▸ **Instructions for the task**
Return the entries that follow exactly, with no images.

(Dataset records)

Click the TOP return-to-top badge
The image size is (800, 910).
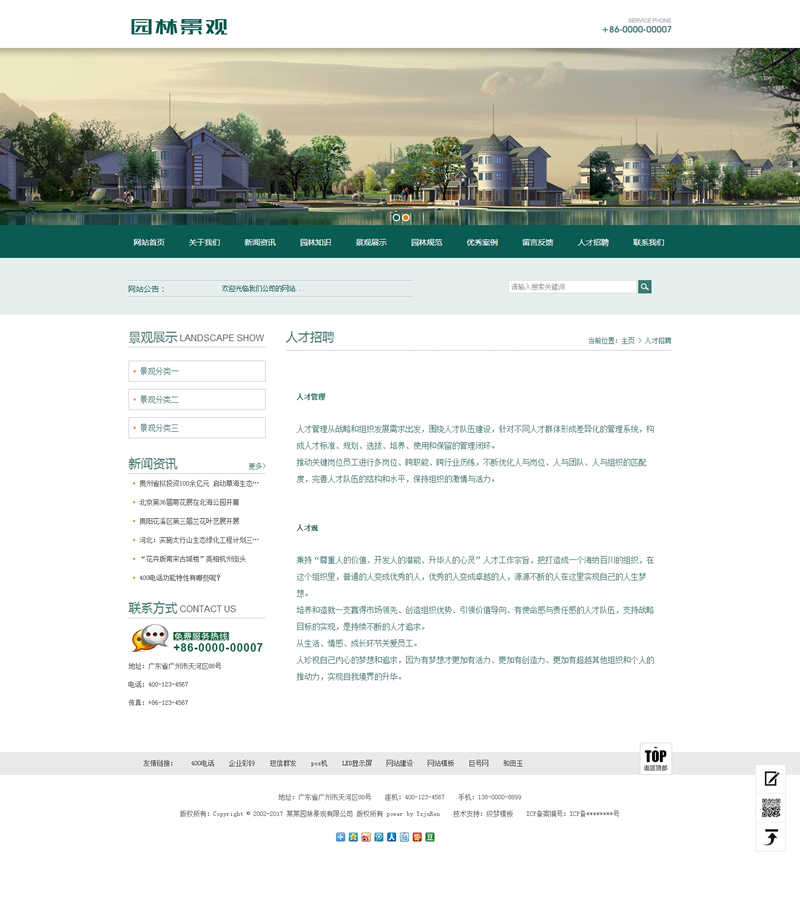pyautogui.click(x=655, y=758)
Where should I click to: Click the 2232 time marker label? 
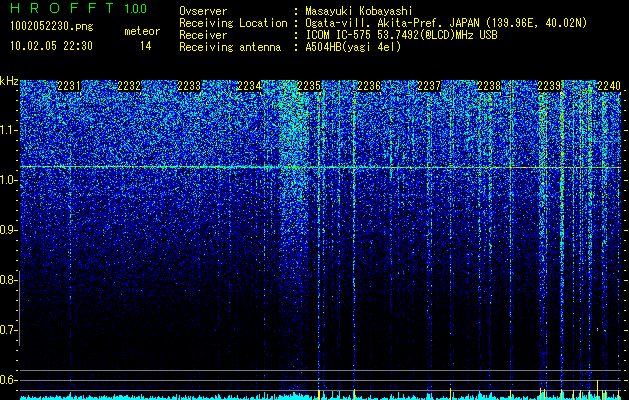(x=129, y=86)
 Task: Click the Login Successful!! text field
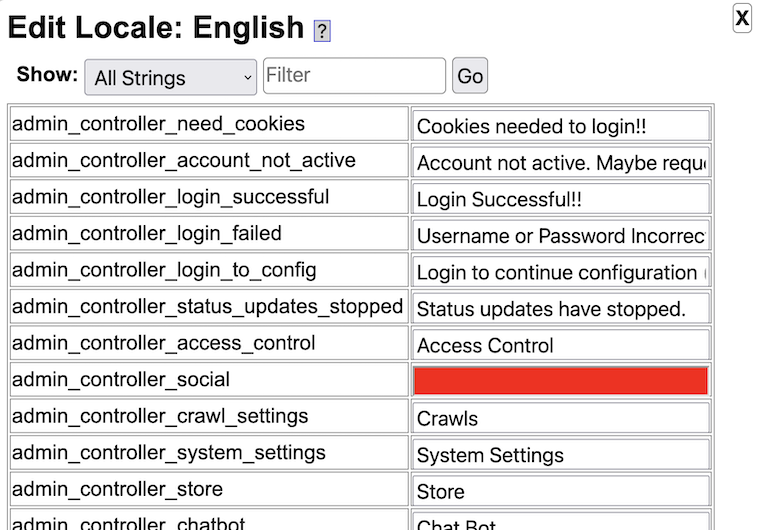pyautogui.click(x=561, y=199)
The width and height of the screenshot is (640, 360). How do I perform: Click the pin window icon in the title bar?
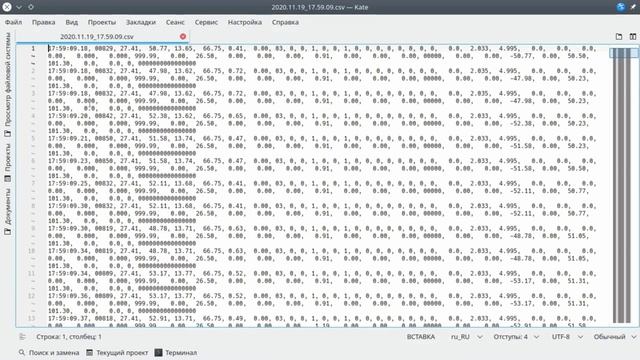pyautogui.click(x=633, y=7)
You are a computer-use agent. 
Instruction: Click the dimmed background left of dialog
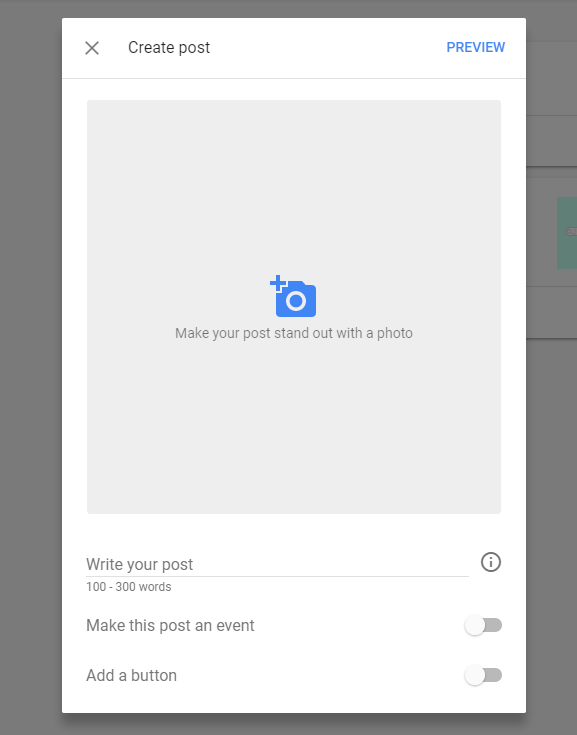tap(30, 368)
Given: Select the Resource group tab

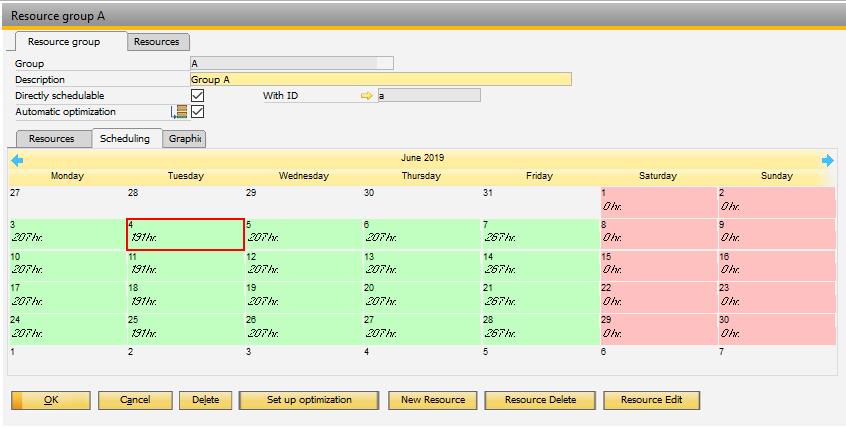Looking at the screenshot, I should 69,42.
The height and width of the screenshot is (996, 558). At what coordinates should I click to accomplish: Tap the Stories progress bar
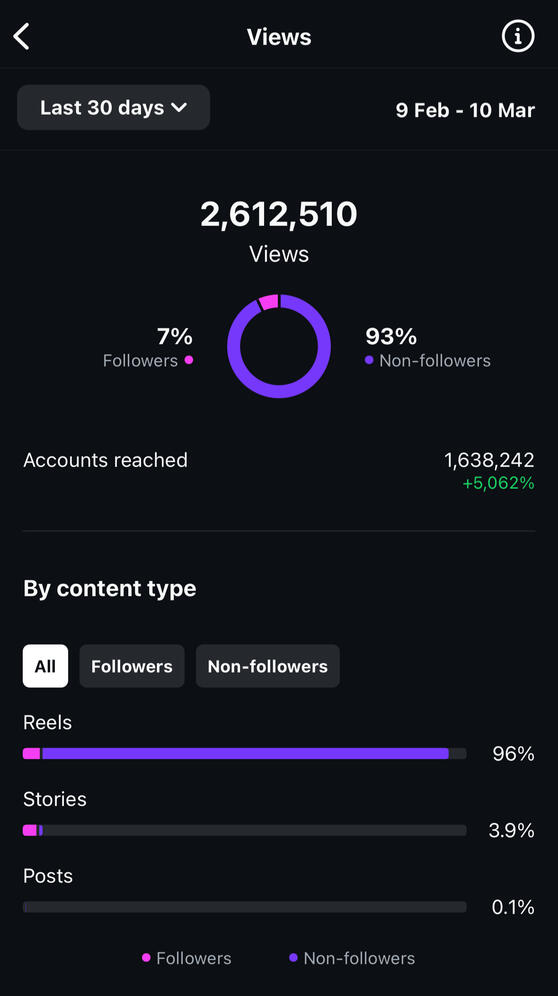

(End Dataset records)

▸ **Written response**
Click the TOP return-to-top badge
The image size is (800, 910).
pyautogui.click(x=655, y=758)
Where should I click to: Click the 2232 time marker label? 
(x=129, y=86)
 Task: Click the Login Successful!! text field
pyautogui.click(x=561, y=199)
The width and height of the screenshot is (640, 360). How do I perform: Click the pin window icon in the title bar?
pyautogui.click(x=633, y=7)
You are a computer-use agent. 
Instruction: Click the dimmed background left of dialog
tap(30, 368)
Given: Select the Resource group tab

Looking at the screenshot, I should 69,42.
The height and width of the screenshot is (996, 558). At what coordinates should I click to accomplish: Tap the Stories progress bar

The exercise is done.